Articolo aggiornato giorno 18 Maggio 2024
Epistole e favole di Antonio Gramsci, edito da Mauna Loa Edizioni e pubblicato il 15 settembre 2021. Composto da 228 pagine, a cura di Fabiana Caserta.
Epistole e favole: la recensione
L’albero del riccio e favole di libertà, sono due raccolte di epistole di Gramsci, che vengono incorporate in questa opera, a cura di Fabiana Caserta.
L’Albero del Riccio, in cui viene messo in risalto il legame sentimentale familiare di Gramsci, sia con la moglie, i figli e la madre, contrassegnati da un grande affetto, ma anche da profondi momenti di dolore.
Favole di Libertà, in cui è presente il legame politico di Gramsci nella sua vita, caratterizzato da una condivisione di favole e novelle popolari, mezzo comunicativo creato che stabilisce con la famiglia.
Epistole e favole. L’albero del riccio e favole di libertà.
L’Albero del Riccio
una raccolta di racconti di Antonio Gramsci, in cui sono racchiuse lettere che invia al figlio Delio, mentre era in carcere rinchiuso nel 1926.
Gramsci fu arrestato dal regime fascista, l’8 Novembre del 1926, in cui Delio il primogenito aveva poco più due anni e il fratellino Giuliano non ne aveva ancora uno, quindi per cercare di mantenere vivi i legami affettivi, creò un mezzo comunicativo rappresentato dalla scrittura attraverso uno scambio epistolare.
Profondamente colpito dalla prigionia Antonio Gramsci, sente fortemente in distacco dai propri figli, avverte la sofferenza di non poterle stare accanto, di non poterli educare come avrebbe voluto, tutto ciò lo fa presente nelle lettere che invia alla moglie, con un linguaggio che possa giungere alle orecchie dei bambini ed essere compreso.

* Dati registrati
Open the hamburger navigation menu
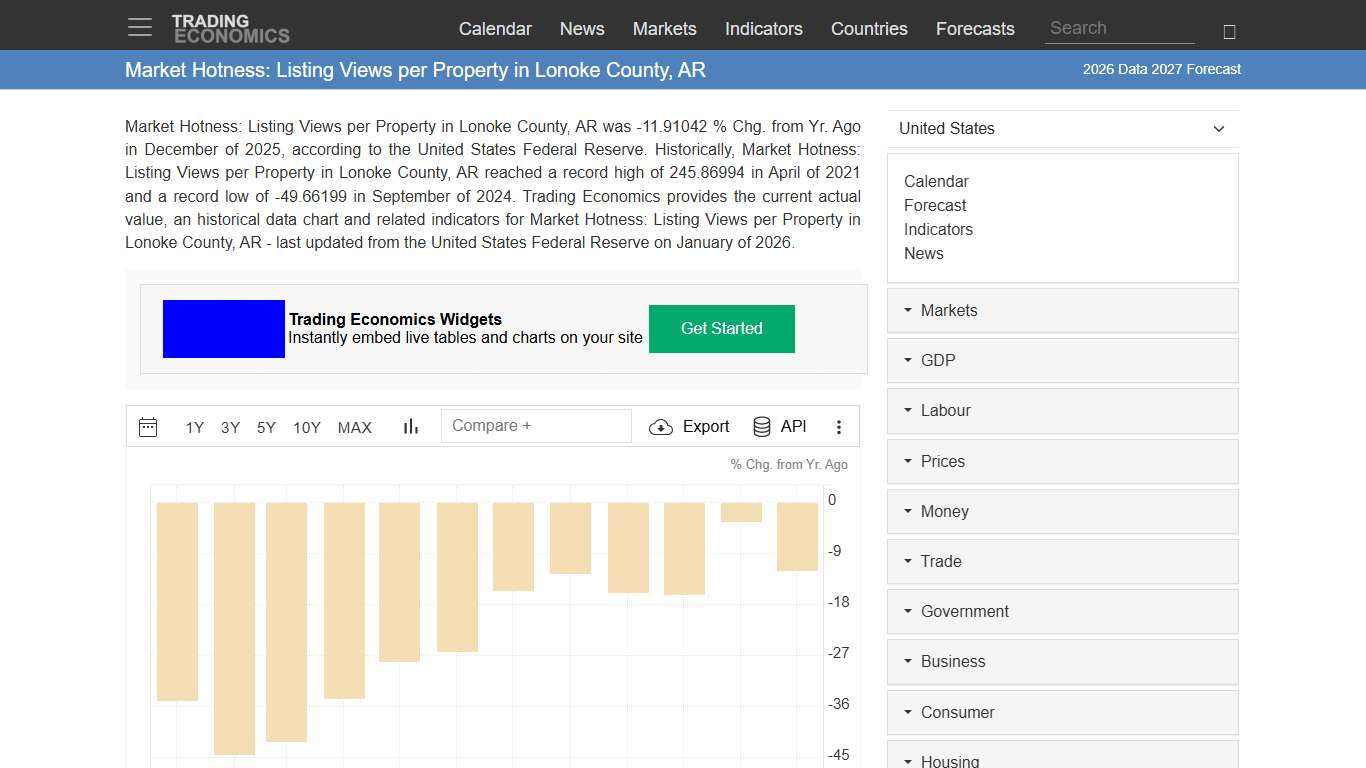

* Compito assegnato 1
Nella recensione di Epistole e favole, riscrivi in forma di elenco il paragrafo che comincia con "Gramsci fu arrestato dal regime fascista", mantenendone i fatti principali.
* Compito assegnato 2
Secondo la recensione di Epistole e favole, di quante pagine è composto il volume?
* Compito assegnato 3
Prosegui la recensione di Epistole e favole, riprendendo dopo la sua ultima frase.

* Risultato del compito 1
- Gramsci fu arrestato dal regime fascista l'8 novembre 1926.
- In quel momento il primogenito Delio aveva poco più di due anni.
- Il fratellino Giuliano non aveva ancora un anno.
- Per mantenere vivi i legami affettivi, Gramsci creò un mezzo di comunicazione basato sulla scrittura, cioè uno scambio di lettere.

* Risultato del compito 2
Il volume è composto da 228 pagine.

* Risultato del compito 3
Infatti in questa raccolta destinata ai propri figli, sono presenti storie avventurose, che con delicatezza parlano di briganti e di animali, di ricci, di volpi, di cavalli, di passeri, di struzzi e di pappagalli. Gramsci si racconta ripercorrendo i suoi ricordi di infanzia sarda: il mare, la scuola, la scelta di cosa fare in futuro e gli incontri con i vari animali, e narra di un episodio i cui protagonisti sono una famiglia di ricci.
Racconta: in una sera d’autunno, quando era già buio ma splendeva luminosa la luna, Gramsci con un altro amico, si recarono in un campo pieno di alberi da frutto di meli, nascosti dietro un cespuglio, videro spuntare cinque ricci, due più grossi e tre piccolini. I ricci camminavano in fila indiana e si avvicinarono ai meli, che con i loro musetti e le gambette facevano rotolare per raccoglierli tutti insieme. I ricci grandi, si resero conto che i meli che il vento aveva buttato giù dagli alberi e che loro avevano faticosamente radunato non bastavano, così uno il riccio papà, alzò lo sguardo e vide che un albero era pieno di frutti, si arrampicò seguito dalla moglie e insieme cominciarono a far dondolare il ramo, quell’oscillamento fece cadere i meli per terra. I ricci piccoli radunarono i meli e si sdraiarono su di essi infilzandoli con gli aculei, così fecero anche i ricci grandi che infilzarono molti più frutti.
In questa raccolta, non vi è traccia di politica, bensì emerge la preoccupazione di un padre e il dolore dal rimanere lontano dai propri familiari, rivela la dimensione più intima dell’uomo, la semplicità nell’accettare un destino che, probabilmente, all’inizio non aveva immaginato così ingrato, infatti Gramsci morirà il 27 Aprile 1937 a causa della lunga tortura carceraria. Nonostante ciò, riesce per tutto il tempo della sua incarcerazione a mantenere vivi i suoi rapporti con le persone care e la sua immaginazione.
Epistole e favole. L’albero del riccio e favole di libertà.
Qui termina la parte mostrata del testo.